Guy Groux considers the reasons for the particularities of the French strike.

A Rarity

The law "Création and Internet" (HADOPI) has failed to pass the National Assembly. Legislative recalcitrance is rare enough in France (so different in this respect from the US!) that it's worth noting when it occurs. Yet another failure for Jean-François Copé, who is no Sarkozy when it comes to keeping his troops in line.

And then the EU may take care of it altogether:

Pendant les vacances parlementaires en France, les députés européens doivent se prononcer le 22 avril sur le paquet télécom, un ensemble de directives qui régiront les télécommunications dans l'Union européenne. Un amendement défendu par la socialiste Catherine Trautmann, ancienne ministre de la Culture, pourrait rendre la loi antipiratage française contraire au droit européen, s'il est adopté. Son vote ne fait guère de doute, puisque les eurodéputés se sont déjà prononcés par deux fois en faveur d'un amendement similaire, à la quasi-unanimité.

Temptation

L'Action directe: those of a certain age will remember the extremist group of the 1980s. It seems that there is a permanent temptation to resort to "direct action," though the sense in which the recourse to illegality and violence is more "direct" than other forms of political action is hardly perspicuous and needs to be unpacked. In recent times, surely, direct action has rarely yielded the desired result, so its "directness" should not be confused with efficacy. Direct action does generally substitute deeds (of a certain kind) for words, and that is no doubt one of its attractions to practitioners. It also involves an element of risk, which is perhaps taken as a sign of authentic commitment and readiness to sacrifice rather than serve oneself (as politicians who favor "indirect" action are invariably suspected of doing).
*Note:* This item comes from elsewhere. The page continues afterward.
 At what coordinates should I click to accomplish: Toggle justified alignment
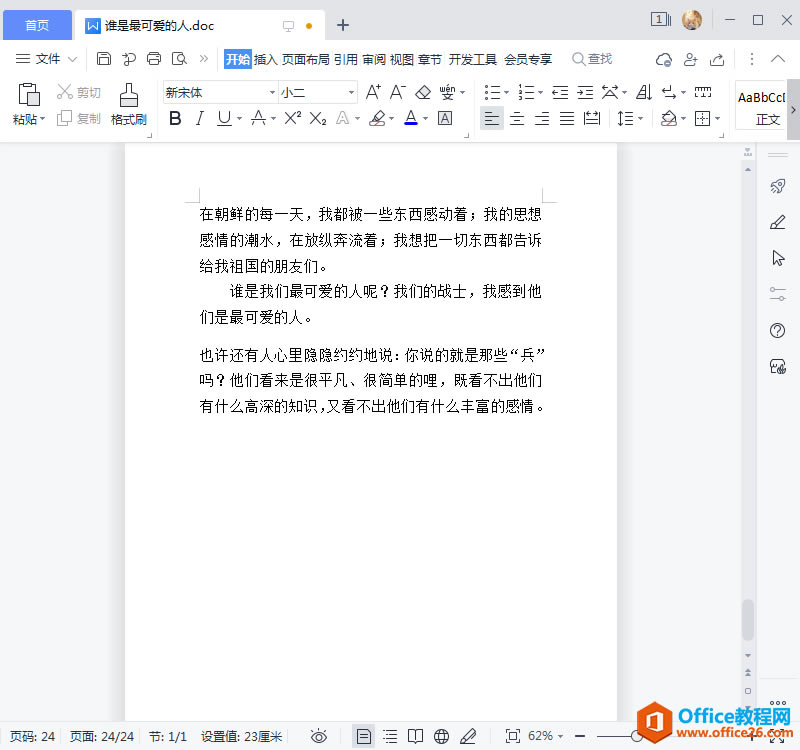566,118
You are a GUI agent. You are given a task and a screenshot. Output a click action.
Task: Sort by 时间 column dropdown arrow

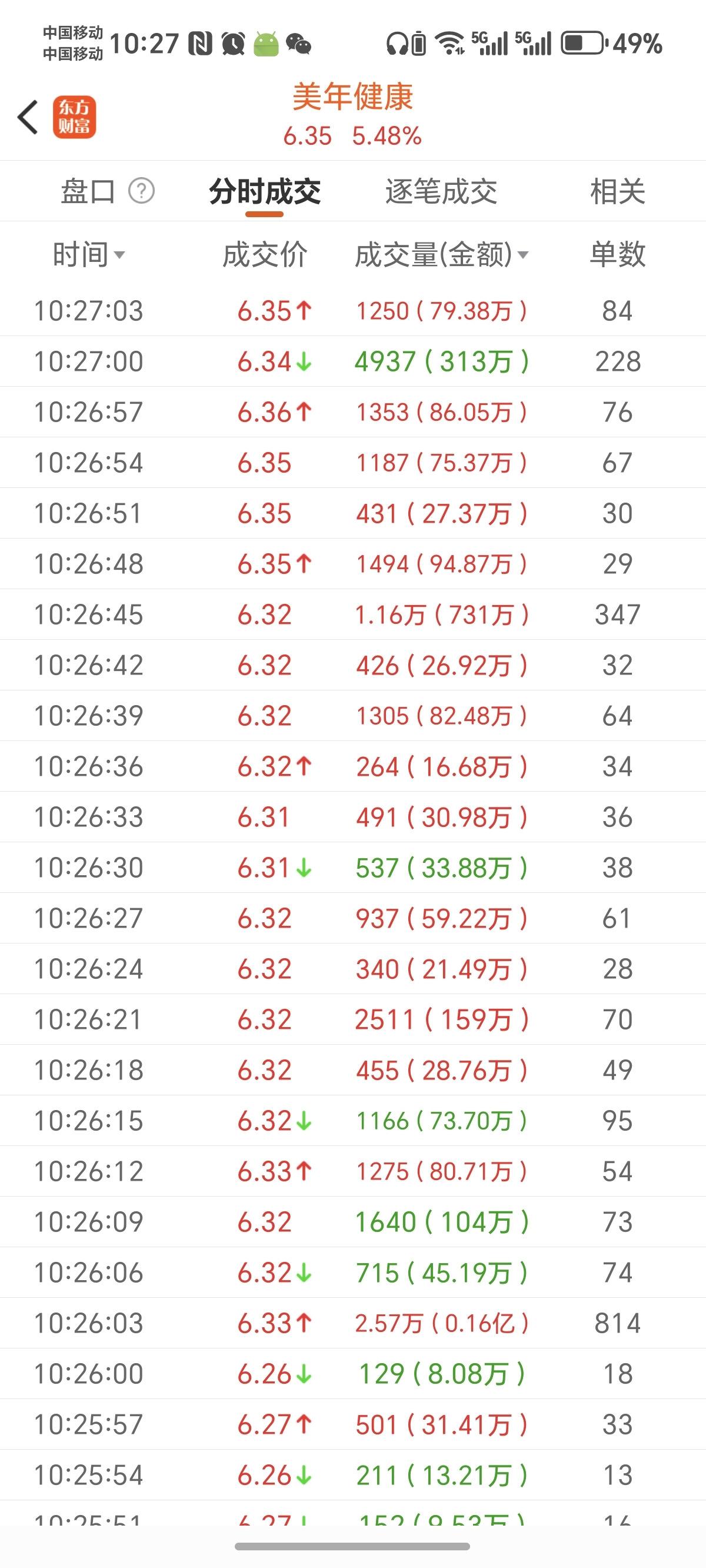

Back when he was a candidate, Sarkozy professed to "understand" the recourse to "direct action" by certain groups, such as fishermen, whom he described as "threatened with economic death." The defense was thus one of legitimate self-defense: who cannot countenance violence in such circumstances? Sarkozy implicitly asked. Now that he is president, he prefers to emphasize the existence of a "society of laws" and to call for the "most extreme severity" in dealing with demonstrators who break those laws. Olivier Besancenot has taken the opposite line: "Il est légitime et cohérent que cela dérape," he said, speaking of the destruction that took place in Strasbourg. Never mind that many of the demonstrators did not endorse the violence, or that much of the damage was confined to one of the poorer quarters of the city. And Besancenot's sentiments have been echoed, in less forthright terms, on both the left (Royal) and right (Villepin)--for an analysis, see Koztoujours.

The "legitimate self-defense" justification is one that I am prepared to countenance, but only in the most extreme circumstances. Neither a NATO summit nor layoffs at Caterpillar qualify. "Que cela dérape" is perhaps more "normal" in France than it ought to be, but "legitimate?" I don't think so, and the political class ought to remember the Chinese proverb: "He who mounts the tiger will end up inside." (I am aware of the proverbial riposte to this ancient wisdom: "The monkey rules the mountain when there is no tiger." Alas, after the tigers have eaten all the monkeys and each other, it is the hyenas who rule the mountain.)

Crudeness and hypocrisy in high places

Bernard G. says all that needs to be said. Watch the video as well.